CVE-2023-40597: 
Splunk Enterprise vulnerability analysis and mitigation

In Splunk Enterprise versions lower than 8.2.12, 9.0.6, and 9.1.1, an absolute path traversal vulnerability (CVE-2023-40597) was identified that allows attackers to execute arbitrary code located on a separate disk. This vulnerability specifically affects Splunk Enterprise instances running on Windows systems and was disclosed on August 30, 2023. The vulnerability received a CVSS v3.1 score of 7.8 (High) (Splunk Advisory).

The vulnerability exists in the runshellscript.py script, which fails to perform adequate user validation. This allows an attacker to exploit the script to execute code from the root directory of another disk on the machine. The exploit requires the attacker to have write access to the drive where they place the exploit script. The vulnerability has been assigned CWE-36 (Absolute Path Traversal) and has a CVSS vector of CVSS:3.1/AV:L/AC:H/PR:L/UI:N/S:C/C:H/I:H/A:H (Splunk Advisory, SecurityWeek).

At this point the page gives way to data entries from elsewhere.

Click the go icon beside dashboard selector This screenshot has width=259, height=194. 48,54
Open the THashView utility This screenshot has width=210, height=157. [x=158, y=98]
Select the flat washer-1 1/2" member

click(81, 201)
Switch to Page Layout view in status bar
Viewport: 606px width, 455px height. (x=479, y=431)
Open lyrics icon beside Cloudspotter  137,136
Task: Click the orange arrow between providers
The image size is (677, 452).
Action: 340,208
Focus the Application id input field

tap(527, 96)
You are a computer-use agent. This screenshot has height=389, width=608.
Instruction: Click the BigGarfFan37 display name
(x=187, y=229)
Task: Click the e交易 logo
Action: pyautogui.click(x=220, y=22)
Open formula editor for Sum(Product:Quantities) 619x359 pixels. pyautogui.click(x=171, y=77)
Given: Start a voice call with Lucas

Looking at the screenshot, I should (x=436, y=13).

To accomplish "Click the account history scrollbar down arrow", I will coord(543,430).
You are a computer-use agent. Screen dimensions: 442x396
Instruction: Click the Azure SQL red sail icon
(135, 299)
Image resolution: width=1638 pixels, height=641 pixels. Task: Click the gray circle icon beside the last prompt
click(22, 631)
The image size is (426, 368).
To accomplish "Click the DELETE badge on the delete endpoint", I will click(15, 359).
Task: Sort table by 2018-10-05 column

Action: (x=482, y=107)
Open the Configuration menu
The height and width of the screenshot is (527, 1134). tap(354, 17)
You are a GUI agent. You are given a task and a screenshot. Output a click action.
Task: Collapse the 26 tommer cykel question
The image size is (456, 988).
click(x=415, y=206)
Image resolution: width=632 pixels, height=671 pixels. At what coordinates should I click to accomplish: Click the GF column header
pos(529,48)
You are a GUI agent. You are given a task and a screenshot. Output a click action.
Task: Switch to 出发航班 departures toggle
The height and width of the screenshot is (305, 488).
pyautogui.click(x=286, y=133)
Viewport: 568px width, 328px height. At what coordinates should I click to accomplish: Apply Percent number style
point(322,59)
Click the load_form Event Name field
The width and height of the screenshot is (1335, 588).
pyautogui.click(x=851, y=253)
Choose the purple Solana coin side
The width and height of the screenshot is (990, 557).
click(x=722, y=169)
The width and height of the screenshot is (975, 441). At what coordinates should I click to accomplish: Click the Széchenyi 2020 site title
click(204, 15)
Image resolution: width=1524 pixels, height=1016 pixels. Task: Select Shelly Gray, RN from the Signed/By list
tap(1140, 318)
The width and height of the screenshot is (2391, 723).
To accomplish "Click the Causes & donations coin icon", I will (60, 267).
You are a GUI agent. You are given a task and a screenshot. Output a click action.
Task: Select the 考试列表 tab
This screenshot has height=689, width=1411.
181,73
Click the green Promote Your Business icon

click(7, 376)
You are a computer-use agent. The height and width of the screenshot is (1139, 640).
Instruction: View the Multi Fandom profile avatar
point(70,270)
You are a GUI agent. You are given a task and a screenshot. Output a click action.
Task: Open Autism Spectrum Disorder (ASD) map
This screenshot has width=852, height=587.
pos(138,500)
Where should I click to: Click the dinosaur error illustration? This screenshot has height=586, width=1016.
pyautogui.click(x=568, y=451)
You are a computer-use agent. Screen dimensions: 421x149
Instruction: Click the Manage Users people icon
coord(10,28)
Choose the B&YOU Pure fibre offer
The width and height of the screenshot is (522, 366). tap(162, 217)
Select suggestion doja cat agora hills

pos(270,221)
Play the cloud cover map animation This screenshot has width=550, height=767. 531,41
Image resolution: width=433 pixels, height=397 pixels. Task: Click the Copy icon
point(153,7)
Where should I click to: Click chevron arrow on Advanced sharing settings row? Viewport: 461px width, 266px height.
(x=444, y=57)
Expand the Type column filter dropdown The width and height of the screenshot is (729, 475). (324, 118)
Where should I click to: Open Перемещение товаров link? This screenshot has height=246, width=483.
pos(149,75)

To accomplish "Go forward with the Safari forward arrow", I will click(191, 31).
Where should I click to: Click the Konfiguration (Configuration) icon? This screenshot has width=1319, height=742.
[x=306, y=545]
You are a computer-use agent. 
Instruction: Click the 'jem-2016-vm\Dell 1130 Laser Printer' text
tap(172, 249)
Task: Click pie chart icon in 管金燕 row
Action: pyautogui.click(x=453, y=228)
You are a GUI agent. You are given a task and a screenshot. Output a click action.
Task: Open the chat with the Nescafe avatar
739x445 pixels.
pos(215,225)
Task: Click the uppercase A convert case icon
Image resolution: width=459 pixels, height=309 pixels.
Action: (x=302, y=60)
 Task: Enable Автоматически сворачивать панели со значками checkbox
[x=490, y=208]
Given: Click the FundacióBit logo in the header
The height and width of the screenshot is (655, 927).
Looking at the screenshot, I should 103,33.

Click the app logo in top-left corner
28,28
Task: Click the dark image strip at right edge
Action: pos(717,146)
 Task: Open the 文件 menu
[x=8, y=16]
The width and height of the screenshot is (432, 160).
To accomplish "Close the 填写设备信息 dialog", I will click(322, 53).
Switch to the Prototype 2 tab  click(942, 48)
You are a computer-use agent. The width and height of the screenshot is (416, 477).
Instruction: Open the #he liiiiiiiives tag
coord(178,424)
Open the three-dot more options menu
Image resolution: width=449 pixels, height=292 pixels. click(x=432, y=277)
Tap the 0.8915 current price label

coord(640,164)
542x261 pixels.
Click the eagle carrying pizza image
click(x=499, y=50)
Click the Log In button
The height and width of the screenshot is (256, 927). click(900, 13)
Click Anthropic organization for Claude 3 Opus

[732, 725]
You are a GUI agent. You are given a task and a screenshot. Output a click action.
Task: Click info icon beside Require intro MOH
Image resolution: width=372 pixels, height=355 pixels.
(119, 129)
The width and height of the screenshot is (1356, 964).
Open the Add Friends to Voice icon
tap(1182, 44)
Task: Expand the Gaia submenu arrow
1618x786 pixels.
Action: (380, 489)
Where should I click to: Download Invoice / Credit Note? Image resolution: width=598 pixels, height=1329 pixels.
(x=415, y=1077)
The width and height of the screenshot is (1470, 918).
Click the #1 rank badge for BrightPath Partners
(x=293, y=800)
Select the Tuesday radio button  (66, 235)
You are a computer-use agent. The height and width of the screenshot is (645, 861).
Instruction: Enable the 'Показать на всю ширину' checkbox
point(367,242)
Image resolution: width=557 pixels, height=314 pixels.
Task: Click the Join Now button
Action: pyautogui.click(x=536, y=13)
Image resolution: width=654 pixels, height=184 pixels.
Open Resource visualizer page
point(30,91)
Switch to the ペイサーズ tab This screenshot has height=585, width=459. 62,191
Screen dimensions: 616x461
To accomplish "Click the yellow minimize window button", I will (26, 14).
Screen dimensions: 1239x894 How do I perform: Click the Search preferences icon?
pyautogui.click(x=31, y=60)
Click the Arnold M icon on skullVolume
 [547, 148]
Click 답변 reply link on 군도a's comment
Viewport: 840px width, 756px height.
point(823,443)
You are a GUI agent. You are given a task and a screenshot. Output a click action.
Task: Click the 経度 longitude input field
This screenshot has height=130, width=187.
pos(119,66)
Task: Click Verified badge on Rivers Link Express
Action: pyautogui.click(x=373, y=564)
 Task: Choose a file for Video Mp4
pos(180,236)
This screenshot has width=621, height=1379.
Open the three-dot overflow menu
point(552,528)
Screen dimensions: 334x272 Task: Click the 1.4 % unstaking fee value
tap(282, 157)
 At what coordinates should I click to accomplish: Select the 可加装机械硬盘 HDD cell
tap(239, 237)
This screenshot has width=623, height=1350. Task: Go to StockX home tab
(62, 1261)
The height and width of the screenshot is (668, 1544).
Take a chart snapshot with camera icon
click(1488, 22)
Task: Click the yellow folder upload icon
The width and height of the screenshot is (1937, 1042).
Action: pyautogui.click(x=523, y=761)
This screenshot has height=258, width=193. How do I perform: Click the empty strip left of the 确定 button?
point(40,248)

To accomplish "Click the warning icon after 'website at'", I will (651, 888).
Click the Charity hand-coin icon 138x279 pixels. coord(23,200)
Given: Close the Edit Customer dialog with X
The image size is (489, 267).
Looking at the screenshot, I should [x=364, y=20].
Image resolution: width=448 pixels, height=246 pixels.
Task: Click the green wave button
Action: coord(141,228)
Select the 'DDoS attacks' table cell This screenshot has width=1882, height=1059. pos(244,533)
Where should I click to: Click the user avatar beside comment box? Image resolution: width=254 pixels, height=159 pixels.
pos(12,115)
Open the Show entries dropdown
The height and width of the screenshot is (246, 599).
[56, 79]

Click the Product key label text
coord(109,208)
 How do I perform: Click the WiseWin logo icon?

If successfully exploited, this vulnerability allows attackers to execute arbitrary code on affected systems through path traversal, potentially leading to unauthorized access and system compromise. The impact is limited to Windows-based Splunk Enterprise installations, but the potential for code execution makes it a significant security concern (Splunk Advisory).

The primary mitigation is to upgrade Splunk Enterprise to versions 8.2.12, 9.0.6, or 9.1.1, which contain patches for this vulnerability. This issue does not affect Splunk Cloud Platform instances. No alternative mitigations have been provided by Splunk (Splunk Advisory).